Расправить крылья - Страница 33


К оглавлению

33

— Что же ты не пошел на работу?

— Тащиться в контору? Зачем? Я всегда монтирую дома, у меня в кабинете есть все для монтажа. Слушай, значит, Сесиль с Виктором залезли к вам? И что дальше?

— Ничего. Я ее выставил и отвел к вам.

— А Виктор?

— Виктор? — Арнульф растерялся. — Жюль, я не хочу сплетничать.

— Да брось ты. Я и сам догадался: Виктор был с Мадлен.

— Откуда ты знаешь?

— С кем же еще, если ты провожал Сесиль? Она ведь наверняка предложила тебе в «неординарных условиях»?

— Да.

— Скажи, заводная бабенка? Понравилась? Ураган!

— Жюль… Выходит, она сказала правду, что ты спал с ней?

— Кто ж с ней не спал? Было дело. А что она сказала еще?

— Что у Марты нет детей, но это вранье, у вас же есть Юбер.

— Нет детей, нет проблем, — философски заметил Жюль. — Юбер — сын моего непутевого брата. У него и жена была не лучше. Кстати, вылитая Сесиль, точно такая же шлюха. Они оба только и знали, что разводились и женились по сто раз.

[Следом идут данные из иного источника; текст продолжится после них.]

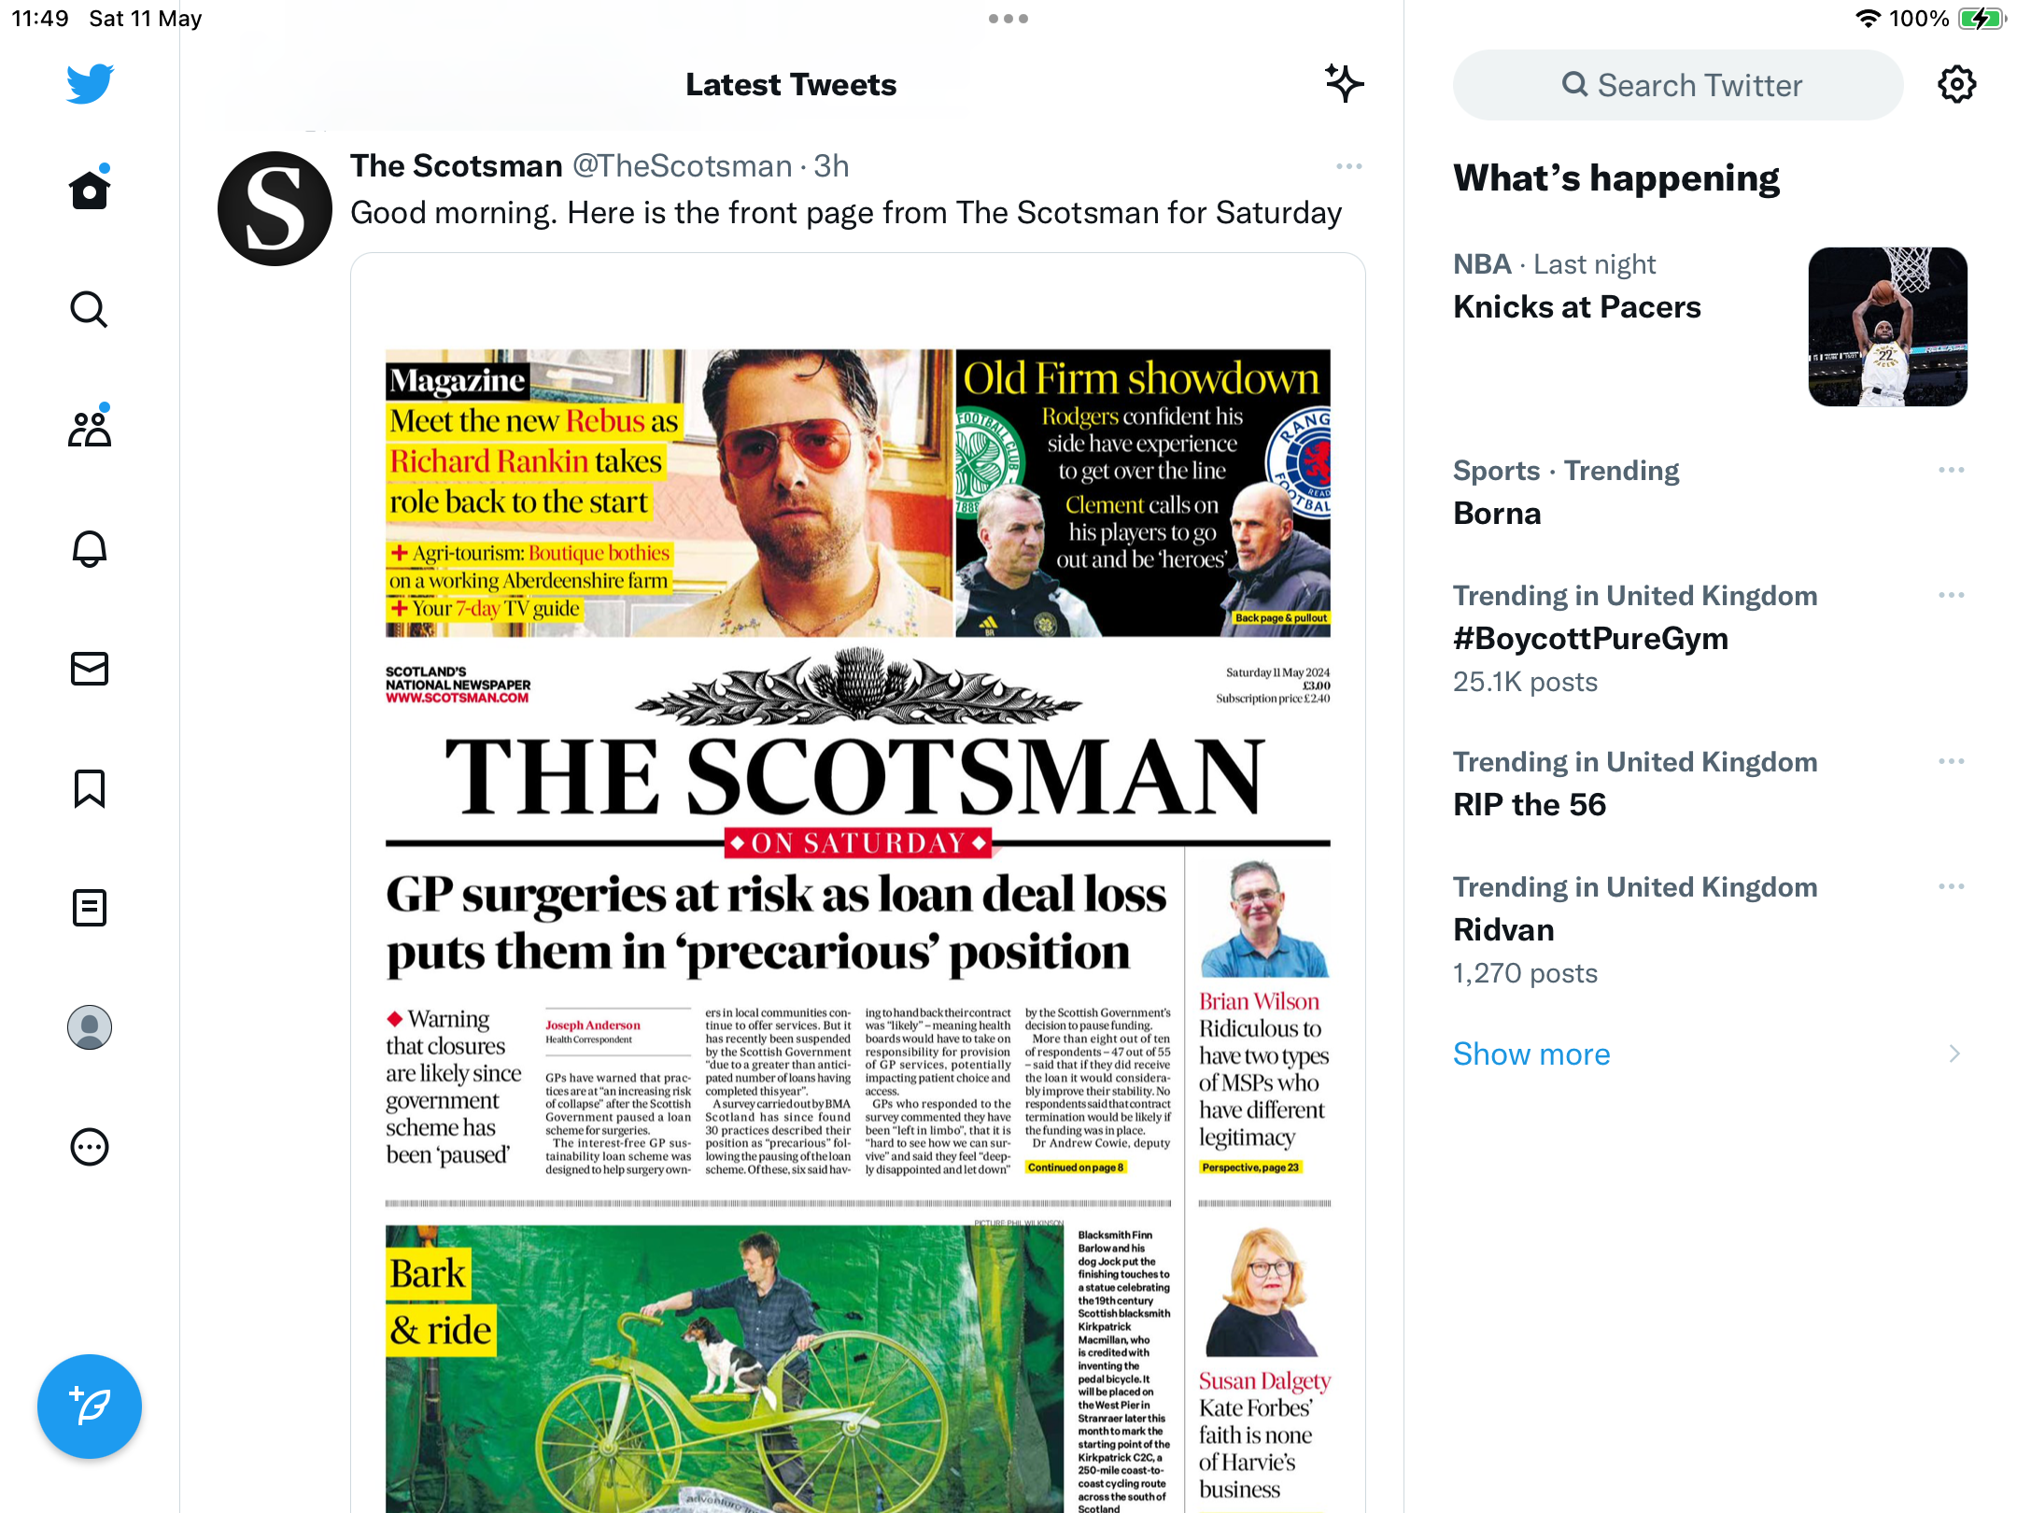Open the Scotsman tweet options ellipsis
Viewport: 2017px width, 1513px height.
[1348, 166]
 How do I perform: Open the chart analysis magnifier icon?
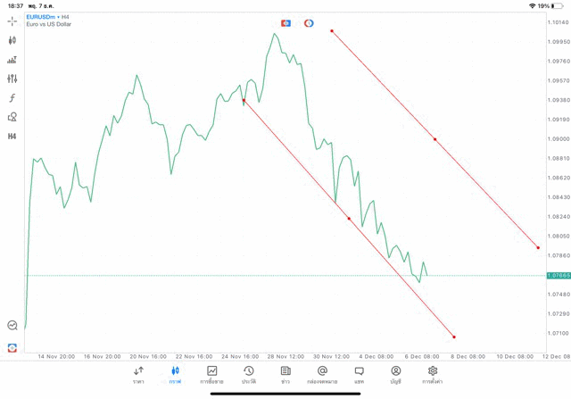coord(12,326)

Юбер с пяти лет живет с нами, в общем-то, конечно, он наш настоящий сын. Он и не признает своих родителей, а только мою умницу Марту.

— Как же ты изменяешь ей с Сесиль?

— Подумаешь, пару раз в «неординарных условиях»! Я же не собираюсь на ней жениться, как и ты на своей толстухе! Молчишь? Неужели решил вести под венец «прекрасную соседку»?

— Не знаю. Я еще не думал об этом.

— Потому и не думал. Зачем тебе жена с заплывшими жиром мозгами?

— Жюль! — оскорбленный, Арнульф вскочил. — Не смей! Ты сам весишь центнер!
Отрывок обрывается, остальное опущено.